So effectively what we’re seeing is a series of 1px-wide slices of the film arranged chronologically from left to right. Over time, we see 84 lengthwise slices of each frame, cutting (I think) from top to bottom. Think of it as a throbbing film-strip style montage. I think this is an interesting way of reducing frames to sheer color, almost as if I were making 84 different color palettes per frame and juxtaposing them in time. Not sure how useful this will be as an analytic tool, but you have to admit it’s damn mesmerizing!

Eyes Wide Shut Graph


This is my first attempt at mapping frames onto an x-y axis. In this case, the x axis is median hue while the y axis is median saturation; all values were determined by Software Studies’s ImagePlot macro for ImageJ. I think the main limitation of this method is the sheer quantity of images I’m graphing. As you can see from my earlier post, the vast majority of frames in Eyes Wide Shut seem to be composed of very warm yellow colors; in this visualization, such frames would appear on the far left of the graph.
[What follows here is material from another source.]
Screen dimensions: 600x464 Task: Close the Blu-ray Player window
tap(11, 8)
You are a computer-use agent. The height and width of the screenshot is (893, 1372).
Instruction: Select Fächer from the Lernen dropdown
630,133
However, since ImageJ processes the images in numerical order, chronologically early frame are often covered over by later ones. If you look closely, for instance, you can see that every frame from the ballroom scene has been obscured by later scenes (mostly the prostitute scene and the bedroom argument). The solution is obviously fewer images, but I’m not sure if I should simply decimate them or try to pick out representation frames from each shot.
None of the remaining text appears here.